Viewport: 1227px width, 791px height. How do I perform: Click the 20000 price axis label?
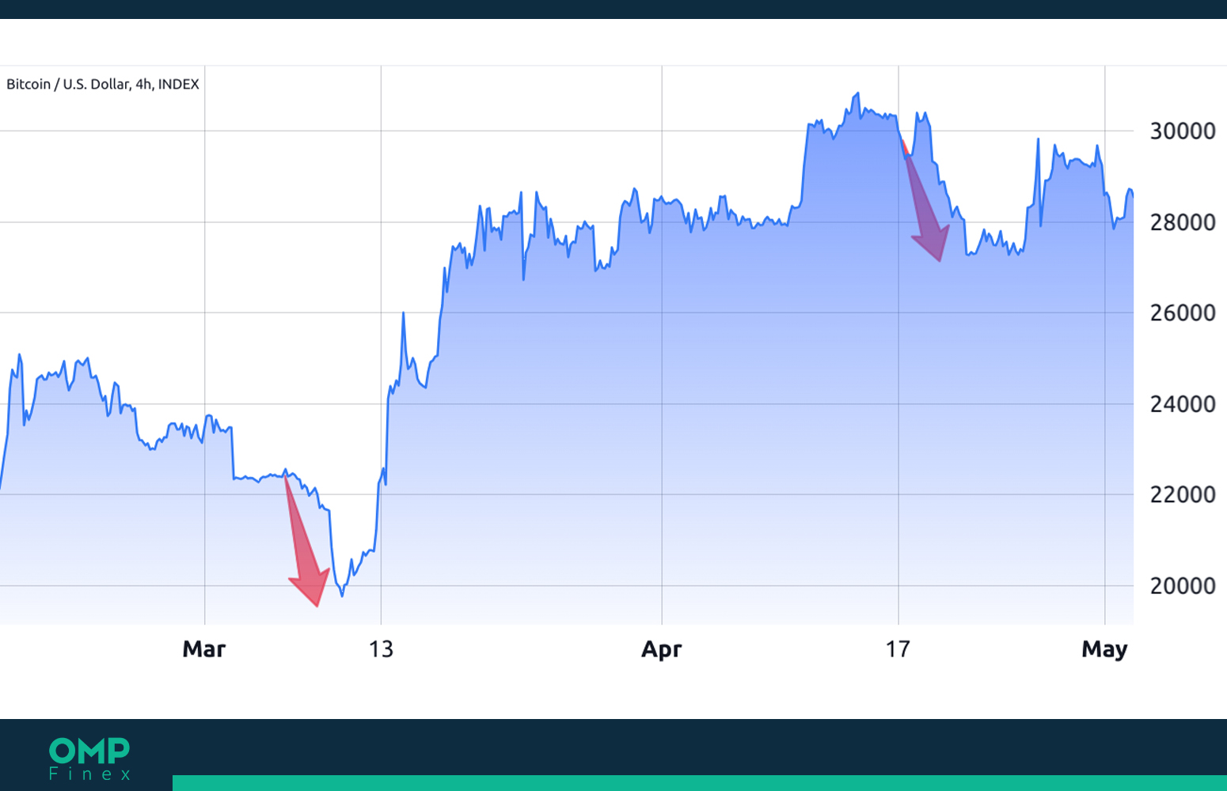tap(1183, 586)
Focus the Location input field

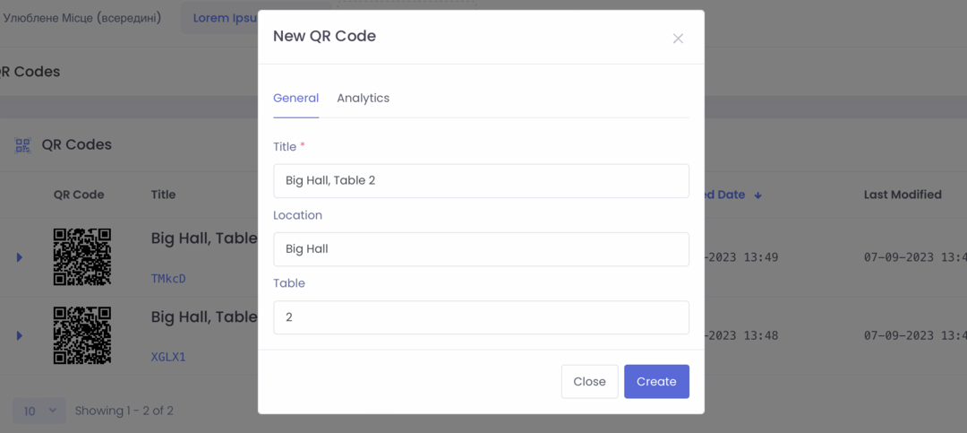click(x=481, y=249)
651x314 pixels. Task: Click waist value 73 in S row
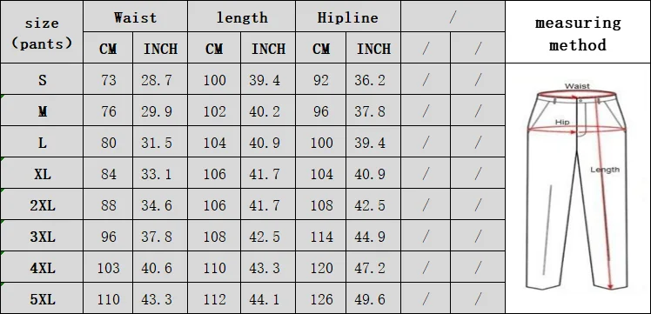pyautogui.click(x=109, y=80)
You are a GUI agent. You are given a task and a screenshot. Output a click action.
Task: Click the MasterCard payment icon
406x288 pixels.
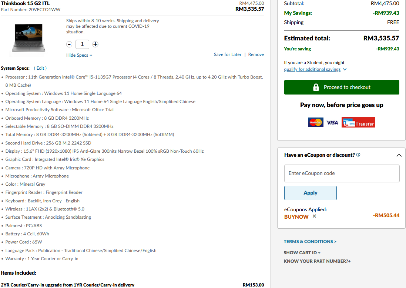(315, 122)
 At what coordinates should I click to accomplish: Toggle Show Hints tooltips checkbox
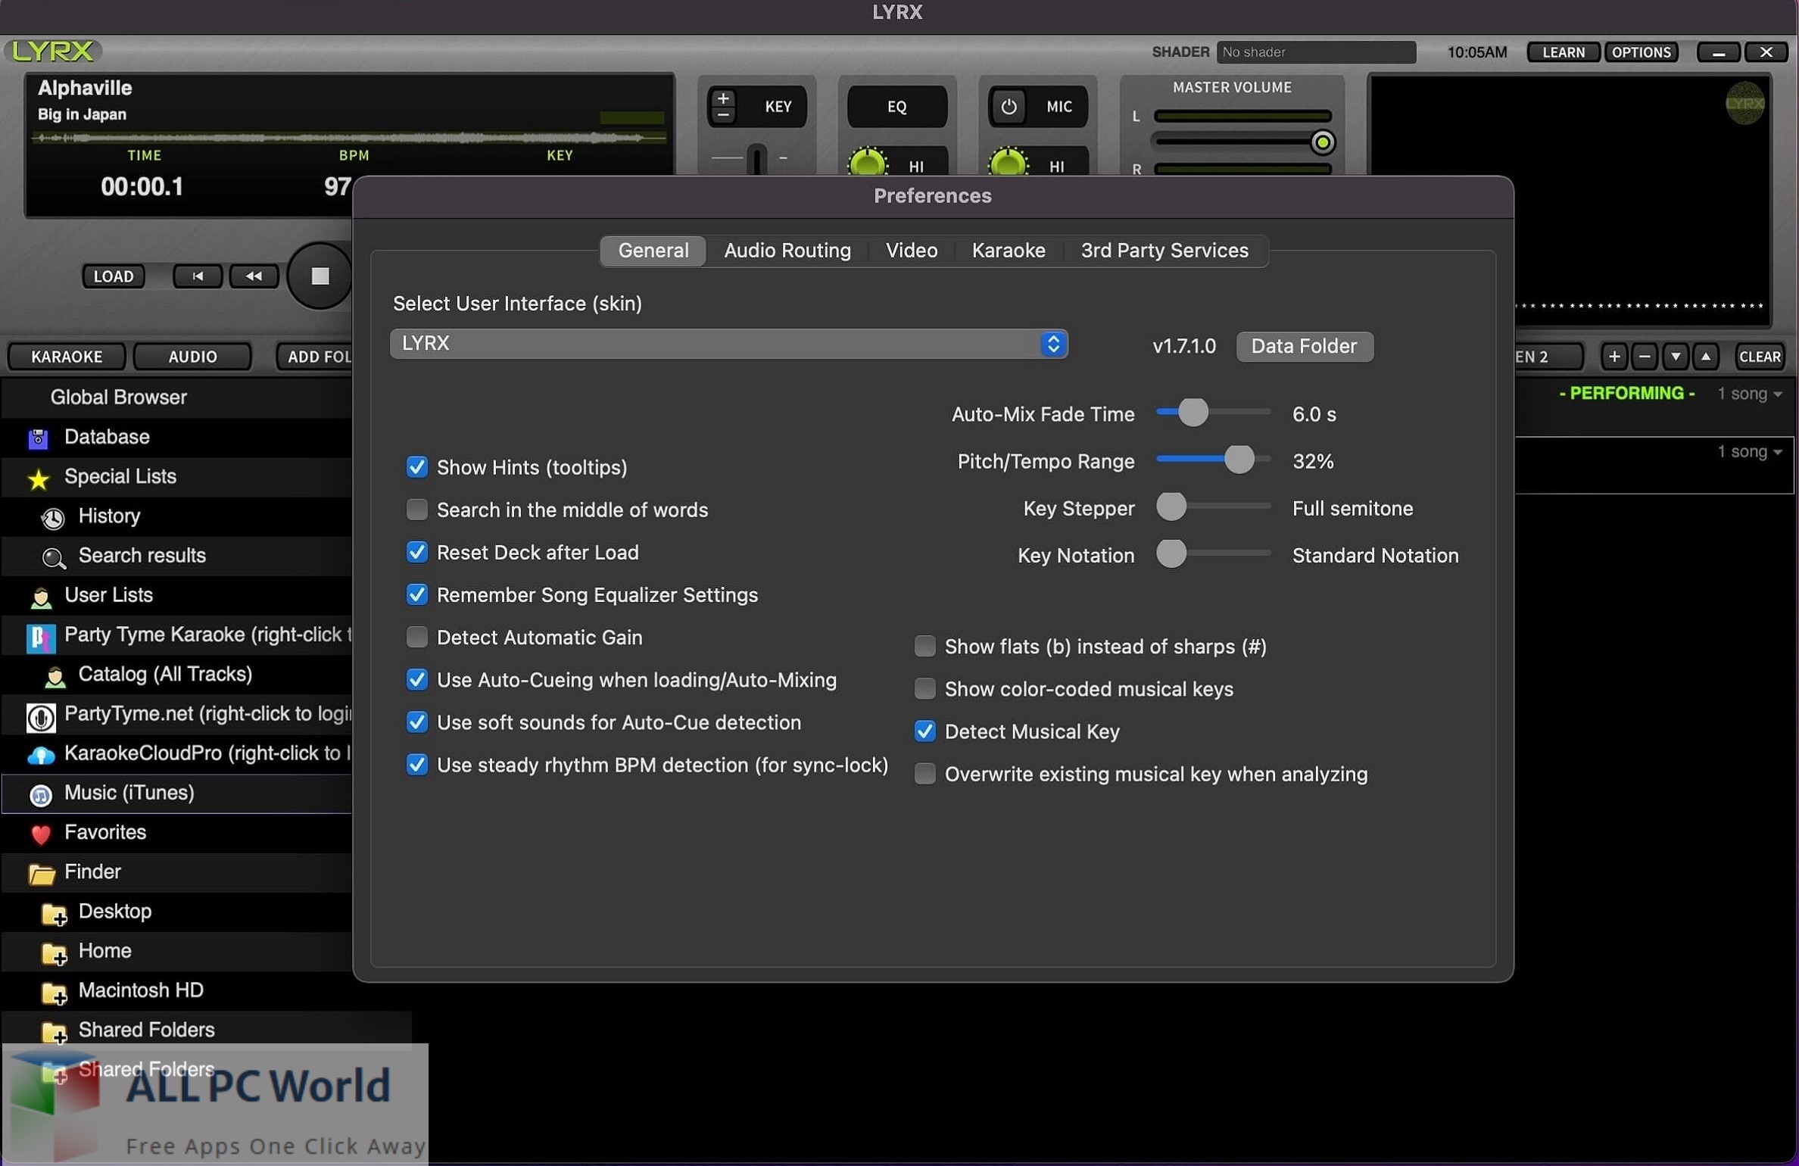point(416,467)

**Assignment:** Output exactly and only the lines from the line containing "At what coordinates" to the end of the entries, both included, and omit every picture.

**Response to this exercise:**
 At what coordinates should I click to accomplish: Toggle Show Hints tooltips checkbox
point(416,467)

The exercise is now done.